Lügen verlangt nach einem niederen Beweggrund, während man die Unwahrheit aus allen möglichen - auch redlichen - Gründen sagen kann.
Lügen tun alle, die Macht beanspruchen: Eltern, die ihren Kindern Märchen erzählen, z. B. vom Klapperstorch. Lehrer, die ihren Schülern z. B. eine religiöse oder politische Weltanschauung so auslegen, dass sie sich als Wert in Form einer Introjektion in die Köpfe einpflanzt, Politiker, die vor Wahlen oder in Krisen die Tatsachen absichtlich verdrehen und Manager, die über ihre Produkten mehr versprechen als sie je wirklich halten können, usw.
So wird man durch schöne Verpackungen absichtlich geblendet und in die Irre geleitet, weil man durch diese Täuschung auf schlechtere Produkte aufmerksam wird, die man durch diese gezielte Irreführung mit höherwertigen Produkten verwechselt (Bill Gates zum Beispiel hat in seinen neuen Systemen kaum was verbessert, außer die Grafik, eher sogar was absichtlich verschlechtert, indem er das „Zubehör“ von früheren Versionen einfach weg ließ und dafür „neu“ extra verkauft).
Auch alle Künstler setzen zum Beispiel voraus, dass sie die Psyche der Menschen gezielt beeinflussen wollen, das heißt manipulieren (vielleicht sind ja Journalisten auch Künstler, wenn sie täglich allein mit Reizwörtern die Welt „erklären“ - wie übrigens auch Wissenschaftler??? Es gibt Untersuchungen, dass diese Leute gezielt lügen, für Ruhm, Geld und Macht, dafür leiden dann u. a. die „Versuchstiere“).
In Manager-Seminaren heißt diese Art von Manipulation nicht Lüge. Das ist ein negativer Begriff. Vorsätzliche Lügen gibt es für Manager nicht in ihrem Selbstverständnis. Trotzdem kann man auf Seminaren lernen, wie man Menschen gezielt manipuliert und damit seine Macht erhält oder noch weiter steigert (der Körper lügt im Gegensatz zur unendlichen Manipulation der Sprache grundsätzlich nie. Bekannt ist, dass der ehemalige Personalchef der Firma Krupp keinen Bewerber auf eine leitende Position einstellte, die sich ihm mit Krepp-schuhen vorstellten, so einer hatte von vornherein keine Chance, egal, wie gut seine Zeugnisse und Auszeichnungen auch waren. Das aber ist nur eine winzige Kleinigkeit.
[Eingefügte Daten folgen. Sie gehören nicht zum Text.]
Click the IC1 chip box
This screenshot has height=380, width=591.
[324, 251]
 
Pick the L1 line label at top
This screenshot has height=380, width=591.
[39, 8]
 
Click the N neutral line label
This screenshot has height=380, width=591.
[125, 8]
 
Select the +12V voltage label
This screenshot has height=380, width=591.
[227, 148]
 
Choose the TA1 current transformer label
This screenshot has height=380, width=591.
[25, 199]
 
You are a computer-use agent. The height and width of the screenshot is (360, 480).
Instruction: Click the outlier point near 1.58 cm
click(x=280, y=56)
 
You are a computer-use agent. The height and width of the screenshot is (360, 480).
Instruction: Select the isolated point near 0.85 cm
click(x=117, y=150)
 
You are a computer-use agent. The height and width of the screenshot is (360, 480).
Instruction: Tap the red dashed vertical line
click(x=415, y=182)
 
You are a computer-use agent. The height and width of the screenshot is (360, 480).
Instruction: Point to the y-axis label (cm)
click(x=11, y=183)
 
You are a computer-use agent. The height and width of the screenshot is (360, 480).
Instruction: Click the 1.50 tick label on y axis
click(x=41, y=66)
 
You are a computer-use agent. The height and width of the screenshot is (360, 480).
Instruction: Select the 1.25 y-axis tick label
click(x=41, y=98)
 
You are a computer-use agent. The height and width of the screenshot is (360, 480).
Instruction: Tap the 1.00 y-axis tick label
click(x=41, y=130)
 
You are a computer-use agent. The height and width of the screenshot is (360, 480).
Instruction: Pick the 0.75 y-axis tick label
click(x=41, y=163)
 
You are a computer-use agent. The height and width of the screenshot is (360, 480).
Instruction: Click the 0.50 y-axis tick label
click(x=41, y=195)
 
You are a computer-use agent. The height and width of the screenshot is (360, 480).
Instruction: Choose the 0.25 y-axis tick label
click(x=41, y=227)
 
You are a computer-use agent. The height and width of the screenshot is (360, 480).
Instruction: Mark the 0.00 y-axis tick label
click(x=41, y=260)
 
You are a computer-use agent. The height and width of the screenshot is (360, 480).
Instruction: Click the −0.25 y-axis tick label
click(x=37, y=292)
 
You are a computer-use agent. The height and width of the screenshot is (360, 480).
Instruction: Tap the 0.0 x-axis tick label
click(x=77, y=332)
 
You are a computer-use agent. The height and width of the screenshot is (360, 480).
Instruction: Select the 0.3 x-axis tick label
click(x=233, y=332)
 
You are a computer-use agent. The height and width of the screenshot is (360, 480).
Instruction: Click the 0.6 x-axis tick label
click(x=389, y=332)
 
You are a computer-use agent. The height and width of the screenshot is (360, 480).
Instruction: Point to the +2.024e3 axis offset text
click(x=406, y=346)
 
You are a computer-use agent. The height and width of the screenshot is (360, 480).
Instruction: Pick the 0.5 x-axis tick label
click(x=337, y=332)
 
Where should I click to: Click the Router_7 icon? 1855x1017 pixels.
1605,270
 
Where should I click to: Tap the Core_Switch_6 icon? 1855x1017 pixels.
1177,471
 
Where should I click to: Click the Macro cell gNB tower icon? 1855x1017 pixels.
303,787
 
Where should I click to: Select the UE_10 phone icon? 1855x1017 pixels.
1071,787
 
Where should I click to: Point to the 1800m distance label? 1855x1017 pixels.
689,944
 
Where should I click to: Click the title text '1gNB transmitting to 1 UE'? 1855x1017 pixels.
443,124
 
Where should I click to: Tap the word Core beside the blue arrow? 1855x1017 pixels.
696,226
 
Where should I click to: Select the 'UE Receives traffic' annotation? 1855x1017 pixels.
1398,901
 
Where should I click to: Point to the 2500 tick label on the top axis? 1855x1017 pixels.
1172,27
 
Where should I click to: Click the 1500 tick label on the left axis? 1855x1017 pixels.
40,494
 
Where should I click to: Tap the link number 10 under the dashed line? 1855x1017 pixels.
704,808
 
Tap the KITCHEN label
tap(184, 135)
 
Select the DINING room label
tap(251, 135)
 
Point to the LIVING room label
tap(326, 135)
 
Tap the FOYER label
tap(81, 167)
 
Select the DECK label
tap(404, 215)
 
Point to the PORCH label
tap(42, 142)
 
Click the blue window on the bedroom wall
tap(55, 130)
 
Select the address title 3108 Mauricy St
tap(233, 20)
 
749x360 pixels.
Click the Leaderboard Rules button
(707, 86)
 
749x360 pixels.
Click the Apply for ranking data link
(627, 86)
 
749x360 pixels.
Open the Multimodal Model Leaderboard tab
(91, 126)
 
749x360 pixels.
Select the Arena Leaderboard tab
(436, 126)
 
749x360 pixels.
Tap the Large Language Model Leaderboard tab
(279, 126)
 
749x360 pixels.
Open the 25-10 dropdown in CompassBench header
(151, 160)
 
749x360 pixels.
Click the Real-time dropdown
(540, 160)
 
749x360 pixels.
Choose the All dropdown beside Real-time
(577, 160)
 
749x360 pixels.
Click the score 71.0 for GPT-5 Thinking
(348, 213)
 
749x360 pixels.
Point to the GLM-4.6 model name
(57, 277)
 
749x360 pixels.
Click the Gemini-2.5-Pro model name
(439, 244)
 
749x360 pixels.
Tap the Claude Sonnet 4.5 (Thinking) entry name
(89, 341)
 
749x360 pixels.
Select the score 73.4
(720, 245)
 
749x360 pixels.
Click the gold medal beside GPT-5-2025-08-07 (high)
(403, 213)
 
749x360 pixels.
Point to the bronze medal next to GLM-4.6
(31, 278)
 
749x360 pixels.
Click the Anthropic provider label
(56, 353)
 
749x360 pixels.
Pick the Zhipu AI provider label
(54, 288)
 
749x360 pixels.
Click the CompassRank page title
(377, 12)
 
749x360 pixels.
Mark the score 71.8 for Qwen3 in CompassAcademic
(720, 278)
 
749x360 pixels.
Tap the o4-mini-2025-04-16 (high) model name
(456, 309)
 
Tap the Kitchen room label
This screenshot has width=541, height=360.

Noch wichtiger ist der Abstand zwischen Autorität und Abhängigem, wie die Augen analysiert werden, wie die Arme sich bewegen und wie sich der Körper organisiert, das verrät dem Kenner mehr als Tausende von Worten).
Es geht nicht um den Begriff „Lüge“ oder „Wahrheit“ - Nietzsche fragte, warum überhaupt Wahrheit bei den so genannten „fröhlichen Wissenschaftlern“??? Warum nicht Unwahrheit??? In einer globalisierten Welt, in der Hollywood auf das Wertesystem der Menschen mehr Einfluss nimmt durch immer raffiniertere „Effekte“ als die klassische Moralphilosophie, hat der amerikanische Philosoph Richard Rorty die gesamte Tradition der abendländischen Philosophie in ihrem Anspruch auf „Wahrheit“ radikal zu erneuern versucht, durch den von ihm eingeleiteten sogenannten Neo-Pragmatismus, gegen die Philosophie des Pragmatismus der Klassiker, wie Charles Sanders Peirce, William James und John Dewey.
Vorsätzliche Lüge wirkt, aber man sagt dazu eben nicht Lüge als Verantwortlicher, der die Macht hat, zu manipulieren, sondern man sagt dazu Motivation. Einer der größten Werbeleute aller Zeiten, der seine Agentur in der Madison Avenue hatte, in New York, und amerikanischen Präsidenten beriet, in welchem Winkel zur Fernsehkamera sie genau ihren Kopf zu halten hätten, um bei ihren Wählern zu punkten, war der geborene Ire David Ogilvy („Eine amerikanische Legende“).
Die Moral von der Geschicht: Es nützt wenig, an „Wahrheit“ zu glauben als Lügen vorsätzlich mit aller Kunst der Motivation zu erfinden. Wahr ist allein nur, was dem Leben nützt - alles andere ist Lüge!
Existo
Unwahr ist jede Äußerung oder jedes Verhalten, das nicht mit den Fakten übereinstimmt.
Die Lüge ist ein statistisch ganz ganz kleiner Unterfall der Unwahrheit:
Lüge ist jede wissentlich gemachte Äußerung, die objektiv unwahr ist und die subjektiv den Zweck hat, sich oder einem anderen einen ungerechtfertigten unmoralischen Vorteil zu verschaffen.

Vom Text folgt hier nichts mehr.